PROBLEM REQUIREMENTS: Format every one of the items below as a Markdown table with two columns, No. and Item: put a running row number in No. and the full line in Item, and leave out blank lines.

EXTRACTED DATA:
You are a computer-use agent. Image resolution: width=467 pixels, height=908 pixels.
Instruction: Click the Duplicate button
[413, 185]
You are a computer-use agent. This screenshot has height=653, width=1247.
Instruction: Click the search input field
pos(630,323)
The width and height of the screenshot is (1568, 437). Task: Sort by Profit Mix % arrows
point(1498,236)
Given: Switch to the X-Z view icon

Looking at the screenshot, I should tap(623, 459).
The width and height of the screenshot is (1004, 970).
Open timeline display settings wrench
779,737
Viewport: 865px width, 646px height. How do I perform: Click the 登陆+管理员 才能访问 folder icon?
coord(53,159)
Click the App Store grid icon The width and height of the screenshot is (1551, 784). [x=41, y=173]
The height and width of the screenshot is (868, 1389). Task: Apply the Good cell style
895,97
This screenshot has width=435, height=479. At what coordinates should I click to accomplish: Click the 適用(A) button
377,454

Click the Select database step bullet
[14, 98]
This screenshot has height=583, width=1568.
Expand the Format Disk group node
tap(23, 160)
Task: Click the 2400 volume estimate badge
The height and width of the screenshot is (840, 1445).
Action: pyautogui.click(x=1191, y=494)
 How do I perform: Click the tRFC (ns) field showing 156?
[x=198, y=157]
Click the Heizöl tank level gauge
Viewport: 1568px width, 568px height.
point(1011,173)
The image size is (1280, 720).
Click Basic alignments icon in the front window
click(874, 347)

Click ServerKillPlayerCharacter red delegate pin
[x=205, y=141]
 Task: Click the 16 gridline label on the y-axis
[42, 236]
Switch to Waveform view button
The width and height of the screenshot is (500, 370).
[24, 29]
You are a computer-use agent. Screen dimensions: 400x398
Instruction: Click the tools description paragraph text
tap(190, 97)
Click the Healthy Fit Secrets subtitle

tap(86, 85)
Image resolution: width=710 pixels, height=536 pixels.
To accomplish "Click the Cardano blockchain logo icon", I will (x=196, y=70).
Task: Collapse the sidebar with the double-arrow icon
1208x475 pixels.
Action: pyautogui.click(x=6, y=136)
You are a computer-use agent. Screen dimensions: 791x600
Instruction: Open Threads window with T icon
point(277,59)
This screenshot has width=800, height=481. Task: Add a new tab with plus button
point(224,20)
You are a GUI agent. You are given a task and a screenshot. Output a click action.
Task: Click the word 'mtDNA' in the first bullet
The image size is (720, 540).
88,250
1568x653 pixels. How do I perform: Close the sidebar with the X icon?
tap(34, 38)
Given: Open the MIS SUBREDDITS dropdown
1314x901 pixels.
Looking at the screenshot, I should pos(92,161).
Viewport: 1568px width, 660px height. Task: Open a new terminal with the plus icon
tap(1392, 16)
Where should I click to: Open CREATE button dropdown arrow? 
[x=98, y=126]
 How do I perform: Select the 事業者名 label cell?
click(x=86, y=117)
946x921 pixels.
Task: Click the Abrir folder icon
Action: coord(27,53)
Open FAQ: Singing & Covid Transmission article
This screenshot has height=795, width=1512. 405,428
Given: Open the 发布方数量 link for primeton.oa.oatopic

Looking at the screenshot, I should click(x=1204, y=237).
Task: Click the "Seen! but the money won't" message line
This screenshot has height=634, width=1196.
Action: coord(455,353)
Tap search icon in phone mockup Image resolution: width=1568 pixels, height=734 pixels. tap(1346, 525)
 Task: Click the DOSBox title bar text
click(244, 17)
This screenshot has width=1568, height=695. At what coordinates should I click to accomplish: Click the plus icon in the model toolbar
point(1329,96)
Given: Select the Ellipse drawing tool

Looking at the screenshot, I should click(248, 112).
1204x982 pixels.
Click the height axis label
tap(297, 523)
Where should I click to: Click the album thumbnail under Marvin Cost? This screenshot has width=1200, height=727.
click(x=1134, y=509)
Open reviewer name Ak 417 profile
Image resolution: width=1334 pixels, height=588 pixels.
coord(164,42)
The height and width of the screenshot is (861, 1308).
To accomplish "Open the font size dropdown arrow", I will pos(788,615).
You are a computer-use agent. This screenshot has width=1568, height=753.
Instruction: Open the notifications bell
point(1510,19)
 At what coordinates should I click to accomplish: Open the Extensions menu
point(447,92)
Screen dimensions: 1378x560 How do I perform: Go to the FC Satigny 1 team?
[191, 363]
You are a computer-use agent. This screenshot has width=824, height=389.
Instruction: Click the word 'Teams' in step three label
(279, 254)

THE OUTPUT:
| No. | Item |
|---|---|
| 1 | You are a computer-use agent. Image resolution: width=467 pixels, height=908 pixels. |
| 2 | Instruction: Click the Duplicate button |
| 3 | [413, 185] |
| 4 | You are a computer-use agent. This screenshot has height=653, width=1247. |
| 5 | Instruction: Click the search input field |
| 6 | pos(630,323) |
| 7 | The width and height of the screenshot is (1568, 437). Task: Sort by Profit Mix % arrows |
| 8 | point(1498,236) |
| 9 | Given: Switch to the X-Z view icon |
| 10 | Looking at the screenshot, I should tap(623, 459). |
| 11 | The width and height of the screenshot is (1004, 970). |
| 12 | Open timeline display settings wrench |
| 13 | 779,737 |
| 14 | Viewport: 865px width, 646px height. How do I perform: Click the 登陆+管理员 才能访问 folder icon? |
| 15 | coord(53,159) |
| 16 | Click the App Store grid icon The width and height of the screenshot is (1551, 784). [x=41, y=173] |
| 17 | The height and width of the screenshot is (868, 1389). Task: Apply the Good cell style |
| 18 | 895,97 |
| 19 | This screenshot has width=435, height=479. At what coordinates should I click to accomplish: Click the 適用(A) button |
| 20 | 377,454 |
| 21 | Click the Select database step bullet |
| 22 | [14, 98] |
| 23 | This screenshot has height=583, width=1568. |
| 24 | Expand the Format Disk group node |
| 25 | tap(23, 160) |
| 26 | Task: Click the 2400 volume estimate badge |
| 27 | The height and width of the screenshot is (840, 1445). |
| 28 | Action: pyautogui.click(x=1191, y=494) |
| 29 |  How do I perform: Click the tRFC (ns) field showing 156? |
| 30 | [x=198, y=157] |
| 31 | Click the Heizöl tank level gauge |
| 32 | Viewport: 1568px width, 568px height. |
| 33 | point(1011,173) |
| 34 | The image size is (1280, 720). |
| 35 | Click Basic alignments icon in the front window |
| 36 | click(874, 347) |
| 37 | Click ServerKillPlayerCharacter red delegate pin |
| 38 | [x=205, y=141] |
| 39 |  Task: Click the 16 gridline label on the y-axis |
| 40 | [42, 236] |
| 41 | Switch to Waveform view button |
| 42 | The width and height of the screenshot is (500, 370). |
| 43 | [24, 29] |
| 44 | You are a computer-use agent. Screen dimensions: 400x398 |
| 45 | Instruction: Click the tools description paragraph text |
| 46 | tap(190, 97) |
| 47 | Click the Healthy Fit Secrets subtitle |
| 48 | tap(86, 85) |
| 49 | Image resolution: width=710 pixels, height=536 pixels. |
| 50 | To accomplish "Click the Cardano blockchain logo icon", I will (x=196, y=70). |
| 51 | Task: Collapse the sidebar with the double-arrow icon |
| 52 | 1208x475 pixels. |
| 53 | Action: pyautogui.click(x=6, y=136) |
| 54 | You are a computer-use agent. Screen dimensions: 791x600 |
| 55 | Instruction: Open Threads window with T icon |
| 56 | point(277,59) |
| 57 | This screenshot has width=800, height=481. Task: Add a new tab with plus button |
| 58 | point(224,20) |
| 59 | You are a GUI agent. You are given a task and a screenshot. Output a click action. |
| 60 | Task: Click the word 'mtDNA' in the first bullet |
| 61 | The image size is (720, 540). |
| 62 | 88,250 |
| 63 | 1568x653 pixels. How do I perform: Close the sidebar with the X icon? |
| 64 | tap(34, 38) |
| 65 | Given: Open the MIS SUBREDDITS dropdown |
| 66 | 1314x901 pixels. |
| 67 | Looking at the screenshot, I should pos(92,161). |
| 68 | Viewport: 1568px width, 660px height. Task: Open a new terminal with the plus icon |
| 69 | tap(1392, 16) |
| 70 | Where should I click to: Open CREATE button dropdown arrow?  |
| 71 | [x=98, y=126] |
| 72 |  How do I perform: Select the 事業者名 label cell? |
| 73 | click(x=86, y=117) |
| 74 | 946x921 pixels. |
| 75 | Task: Click the Abrir folder icon |
| 76 | Action: coord(27,53) |
| 77 | Open FAQ: Singing & Covid Transmission article |
| 78 | This screenshot has height=795, width=1512. 405,428 |
| 79 | Given: Open the 发布方数量 link for primeton.oa.oatopic |
| 80 | Looking at the screenshot, I should click(x=1204, y=237). |
| 81 | Task: Click the "Seen! but the money won't" message line |
| 82 | This screenshot has height=634, width=1196. |
| 83 | Action: coord(455,353) |
| 84 | Tap search icon in phone mockup Image resolution: width=1568 pixels, height=734 pixels. tap(1346, 525) |
| 85 |  Task: Click the DOSBox title bar text |
| 86 | click(244, 17) |
| 87 | This screenshot has width=1568, height=695. At what coordinates should I click to accomplish: Click the plus icon in the model toolbar |
| 88 | point(1329,96) |
| 89 | Given: Select the Ellipse drawing tool |
| 90 | Looking at the screenshot, I should click(248, 112). |
| 91 | 1204x982 pixels. |
| 92 | Click the height axis label |
| 93 | tap(297, 523) |
| 94 | Where should I click to: Click the album thumbnail under Marvin Cost? This screenshot has width=1200, height=727. |
| 95 | click(x=1134, y=509) |
| 96 | Open reviewer name Ak 417 profile |
| 97 | Image resolution: width=1334 pixels, height=588 pixels. |
| 98 | coord(164,42) |
| 99 | The height and width of the screenshot is (861, 1308). |
| 100 | To accomplish "Open the font size dropdown arrow", I will pos(788,615). |
| 101 | You are a computer-use agent. This screenshot has width=1568, height=753. |
| 102 | Instruction: Open the notifications bell |
| 103 | point(1510,19) |
| 104 |  At what coordinates should I click to accomplish: Open the Extensions menu |
| 105 | point(447,92) |
| 106 | Screen dimensions: 1378x560 How do I perform: Go to the FC Satigny 1 team? |
| 107 | [191, 363] |
| 108 | You are a computer-use agent. This screenshot has width=824, height=389. |
| 109 | Instruction: Click the word 'Teams' in step three label |
| 110 | (279, 254) |